[[ AVAILABLE DATA, beginning ]]

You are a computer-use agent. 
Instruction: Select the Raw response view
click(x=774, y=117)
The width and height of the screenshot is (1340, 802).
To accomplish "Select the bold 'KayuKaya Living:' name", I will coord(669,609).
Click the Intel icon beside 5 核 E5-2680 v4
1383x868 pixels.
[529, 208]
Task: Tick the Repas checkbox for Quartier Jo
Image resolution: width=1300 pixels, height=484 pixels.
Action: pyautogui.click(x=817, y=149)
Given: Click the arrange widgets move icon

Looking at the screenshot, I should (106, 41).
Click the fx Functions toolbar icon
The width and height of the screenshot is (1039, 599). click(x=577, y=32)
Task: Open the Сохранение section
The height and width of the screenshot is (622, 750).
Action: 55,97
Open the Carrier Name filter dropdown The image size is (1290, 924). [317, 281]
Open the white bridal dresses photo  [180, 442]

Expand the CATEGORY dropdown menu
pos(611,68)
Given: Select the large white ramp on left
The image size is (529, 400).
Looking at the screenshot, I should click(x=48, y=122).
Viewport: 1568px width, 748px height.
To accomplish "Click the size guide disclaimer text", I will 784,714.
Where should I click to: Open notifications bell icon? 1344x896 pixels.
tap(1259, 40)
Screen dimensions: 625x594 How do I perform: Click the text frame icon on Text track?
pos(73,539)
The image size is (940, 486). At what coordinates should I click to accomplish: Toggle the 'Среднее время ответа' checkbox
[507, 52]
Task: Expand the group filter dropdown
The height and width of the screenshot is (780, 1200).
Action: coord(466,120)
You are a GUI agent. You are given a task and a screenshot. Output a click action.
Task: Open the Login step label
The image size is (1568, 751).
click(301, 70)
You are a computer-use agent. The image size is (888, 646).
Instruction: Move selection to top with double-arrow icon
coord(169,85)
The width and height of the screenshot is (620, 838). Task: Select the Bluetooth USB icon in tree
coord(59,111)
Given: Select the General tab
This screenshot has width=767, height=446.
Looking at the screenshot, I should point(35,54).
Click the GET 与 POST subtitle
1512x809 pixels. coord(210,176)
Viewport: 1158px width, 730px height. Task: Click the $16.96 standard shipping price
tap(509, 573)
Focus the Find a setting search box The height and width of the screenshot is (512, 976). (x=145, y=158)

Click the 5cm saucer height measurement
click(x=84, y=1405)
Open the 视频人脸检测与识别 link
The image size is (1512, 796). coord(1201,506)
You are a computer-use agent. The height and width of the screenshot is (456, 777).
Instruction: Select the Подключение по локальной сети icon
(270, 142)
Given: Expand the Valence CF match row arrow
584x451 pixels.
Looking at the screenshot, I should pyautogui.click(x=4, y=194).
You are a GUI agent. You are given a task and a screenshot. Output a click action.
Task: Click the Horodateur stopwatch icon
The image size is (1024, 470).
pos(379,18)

[[ AVAILABLE DATA, end ]]

TASK STATEMENT :: Copy out each line in the preceding records that contains "agent".

ANSWER ::
You are a computer-use agent. 
You are a GUI agent. You are given a task and a screenshot. Output a click action.
You are a computer-use agent. The image size is (888, 646).
You are a computer-use agent. The height and width of the screenshot is (456, 777).
You are a GUI agent. You are given a task and a screenshot. Output a click action.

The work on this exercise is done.